KDXU
- St. George, Utah; United States;
- Broadcast area: Southern Utah
- Frequency: 890 kHz
- Branding: 106.1 KDXU

Programming
- Format: Talk radio
- Affiliations: Fox News Radio; Premiere Networks; Westwood One;

Ownership
- Owner: Townsquare Media; (Townsquare License, LLC);
- Sister stations: KCIN, KDXU-FM, KIYK, KREC, KSUB, KXBN

History
- First air date: July 3, 1957
- Call sign meaning: Dixie Utah

Technical information
- Licensing authority: FCC
- Facility ID: 60454
- Class: D
- Power: 25,000 watts day 108 watts night
- Transmitter coordinates: 37°41′51″N 113°10′54.4″W﻿ / ﻿37.69750°N 113.181778°W
- Translator: 92.5 K223DI (St. George)
- Repeater: 106.1 KDXU-FM (Colorado City, Arizona)

Links
- Public license information: Public file; LMS;
- Webcast: Listen live
- Website: 890kdxu.com

= KDXU (AM) =

KDXU (890 AM) is a commercial radio station licensed to St. George, Utah, United States. Owned by Townsquare Media, it carries a talk radio format in a simulcast with KDXU-FM (106.1) in Colorado City, Arizona. Studios are on Ridgeview Drive in St. George, and the transmitter is sited on East 2450 South near South 3210 East.

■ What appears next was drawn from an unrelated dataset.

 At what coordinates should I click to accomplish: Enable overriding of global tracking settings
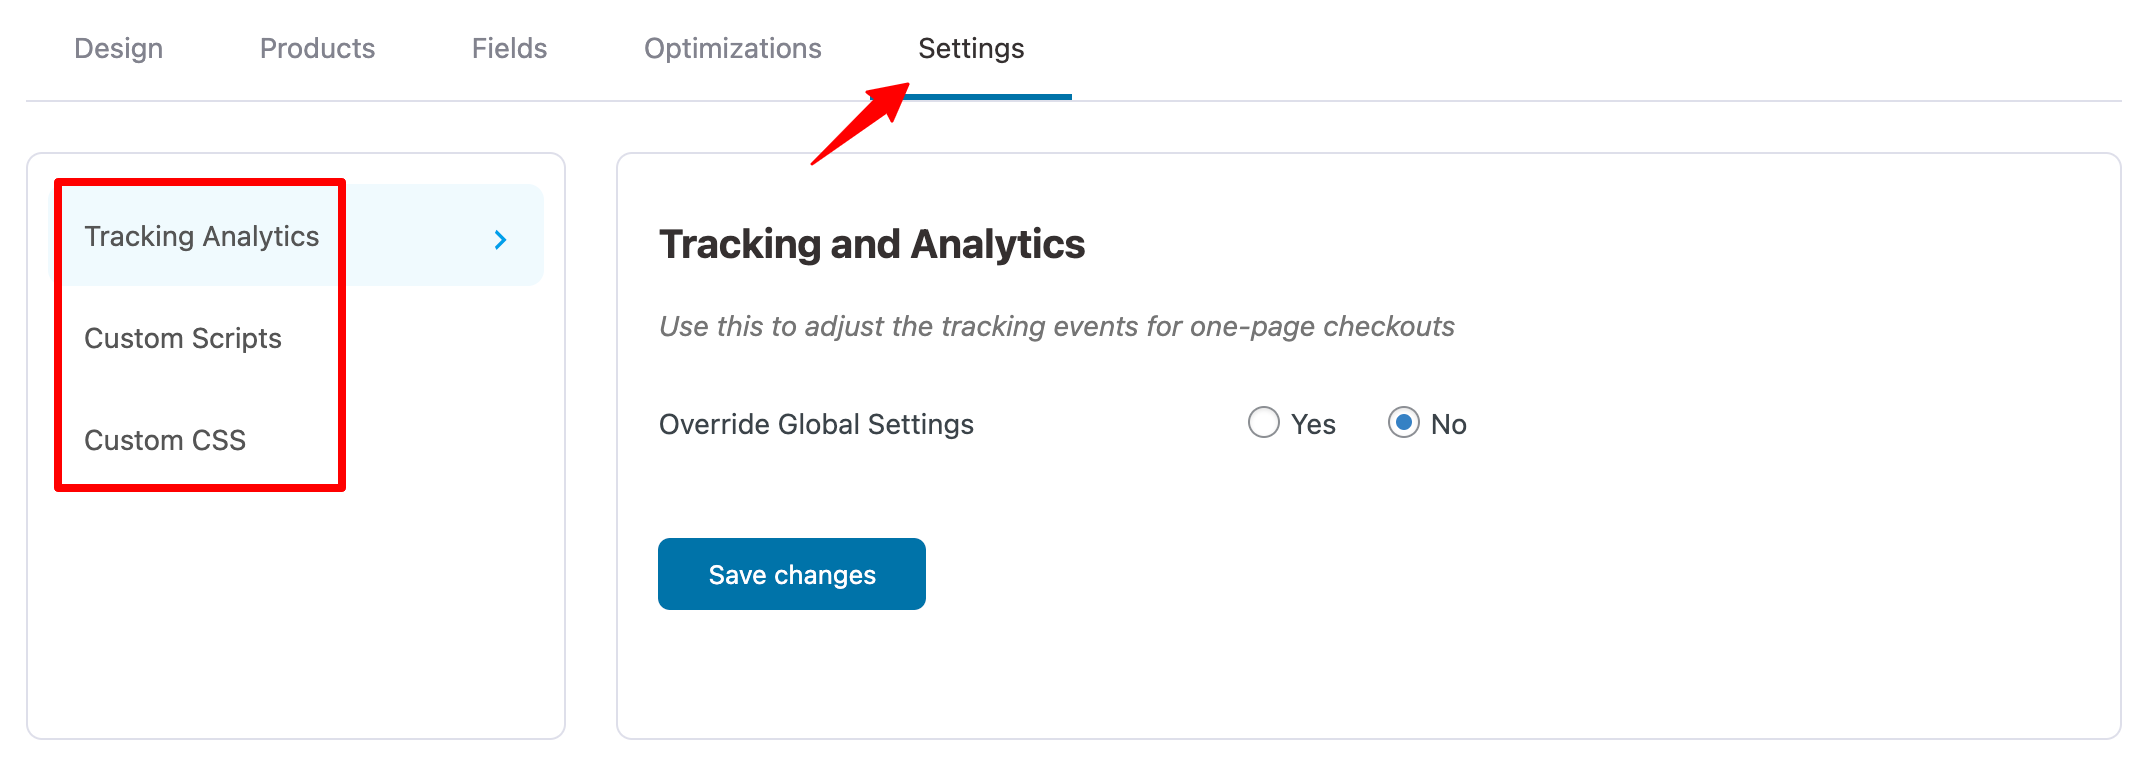coord(1264,423)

Programming is also heard over low-power FM translator K223DI at 92.5 MHz.

==History==
KDXU signed on the air on July 3, 1957. It originally broadcast on 1450 kHz. It aired a full-service format of Middle of the Road (MOR) music with news, talk and sports. It was an affiliate of the ABC Information Radio Network.

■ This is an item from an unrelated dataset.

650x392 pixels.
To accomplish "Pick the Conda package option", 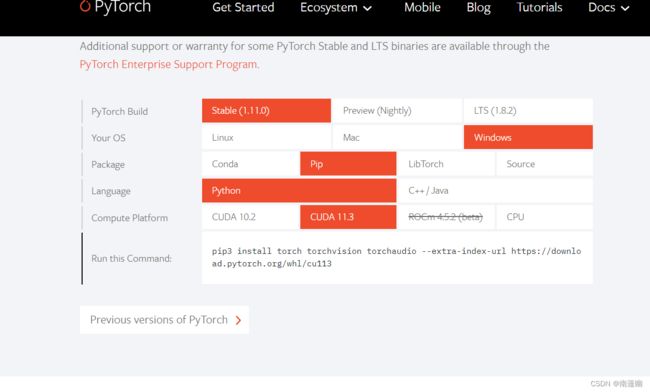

In 1973, it added an FM station, KDXU-FM (93.5). The FM station aired an automated beautiful music format, playing quarter hour sweeps of soft instrumental music. It later switched its call sign to KZEZ and more recently back to KDXU-FM.

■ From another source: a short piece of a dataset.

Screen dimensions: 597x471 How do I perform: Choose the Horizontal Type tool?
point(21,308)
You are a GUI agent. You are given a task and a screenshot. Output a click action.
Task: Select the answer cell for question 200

KDXU was only permitted to broadcast at 1,000 watts by day and 250 watts at night, a fraction of its current output. Management wanted to improve its signal. The station's frequency was moved to 890 kHz in September 1985. A three-tower directional antenna was constructed for use from sunset to sunrise. The following year, KDXU and KZEZ were acquired by Simmons Family Media, Inc., based in Salt Lake City. Simmons later sold KDXU to Townsquare Media.

Previous logo

In January 2022, KDXU began simulcasting on FM translator K223DI at 92.5 MHz in St. George. Another simulcast, on KDXU-FM (106.1) in Colorado City, Arizona, was added in December 2024.